Page:Montpetit - Poissons d'eau douce du Canada, 1897.pdf/107

La bibliothèque libre.
Le texte de cette page a été corrigé et est conforme au fac-similé.
86
LES POISSONS

Ce poisson fraie au printemps, comme tous ses congénères, de fin mai au huit ou dix juin ; il se creuse un nid le long des grèves, dans le gravier, en forme de cercle d’un diamètre de quinze à dix-huit pouces, sous une couche d’eau d’un pied d’épaisseur au plus.

Le nombre de ses œufs est inconnu, mais on sait que comme l’achigan et ses alliés il veille avec un soin jaloux sur ses œufs et sa progéniture, et qu’il se multiplie d’une façon prodigieuse dans toutes les eaux où il a été déposé jusqu’ici. Pas plus que l’achigan il ne saurait être soumis aux procédés de la pisciculture ; mais cela importe peu, car, d’un seul coup de seine, on pourrait en capturer plus de mille dans les eaux du canal Rideau et les étangs que j’ai mentionnés plus haut. Nous trouverions profit à le cultiver dans des étangs ou dans des lacs spécialement protégés pour en faire des greniers de semences d’alevins destinés à ensemencer d’autres lacs ou cours d’eau, aujourd’hui stériles ou peuplés de poissons mous sans valeur. Que l’exemple parte de là, que ce beau poisson fasse son apparition avec honneur sur nos marchés et vous verrez nombre de particuliers emboiter le pas, pour s’enrichir en s’amusant. On peut compter que ce poisson ne tardera pas à faire son tour d’Europe, d’Asie même, à la suite de l’achigan, du huananiche et d’autres poissons canadiens.

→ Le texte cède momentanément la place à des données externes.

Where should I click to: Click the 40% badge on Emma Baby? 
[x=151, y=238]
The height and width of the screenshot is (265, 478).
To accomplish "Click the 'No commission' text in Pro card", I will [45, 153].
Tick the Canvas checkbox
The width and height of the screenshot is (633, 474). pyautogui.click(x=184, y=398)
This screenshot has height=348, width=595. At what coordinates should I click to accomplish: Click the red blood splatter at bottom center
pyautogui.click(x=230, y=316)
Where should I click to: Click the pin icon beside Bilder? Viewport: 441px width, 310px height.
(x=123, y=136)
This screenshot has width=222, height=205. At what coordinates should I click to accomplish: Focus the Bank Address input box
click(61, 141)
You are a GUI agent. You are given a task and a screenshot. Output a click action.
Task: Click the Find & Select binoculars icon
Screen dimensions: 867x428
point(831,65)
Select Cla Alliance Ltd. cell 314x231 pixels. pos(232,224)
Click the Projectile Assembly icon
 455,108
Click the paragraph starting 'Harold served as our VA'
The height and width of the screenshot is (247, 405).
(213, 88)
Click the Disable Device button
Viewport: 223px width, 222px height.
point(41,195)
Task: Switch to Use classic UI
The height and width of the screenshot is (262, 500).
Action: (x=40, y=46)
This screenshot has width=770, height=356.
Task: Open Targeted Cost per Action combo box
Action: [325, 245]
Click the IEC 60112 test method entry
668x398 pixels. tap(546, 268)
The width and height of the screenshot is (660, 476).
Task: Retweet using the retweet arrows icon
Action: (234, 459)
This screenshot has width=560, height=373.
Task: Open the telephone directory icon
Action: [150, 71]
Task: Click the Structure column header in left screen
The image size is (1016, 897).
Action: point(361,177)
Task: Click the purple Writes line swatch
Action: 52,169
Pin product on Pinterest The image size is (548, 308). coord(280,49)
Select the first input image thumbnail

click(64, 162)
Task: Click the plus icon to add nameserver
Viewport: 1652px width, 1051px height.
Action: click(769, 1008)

Le crapet calicot est doux d’entretien : il se nourrit principalement d’insectes, de petits coquillages, de mannes et d’éphémères quelconques. Toutefois, il saura bien croquer en passant, ici une écrevisse, là une sangsue, ailleurs, un minnuce égaré dans ses herbages, il mordra même au ver rouge et à l’asticot. Pour être modéré dans son appétit, il n’en est pas moins carnassier. Il dîne à l’anglaise, le soir, et prolonge les plaisirs de la table fort avant dans la nuit, surtout quand la lune éclaire la salle du festin.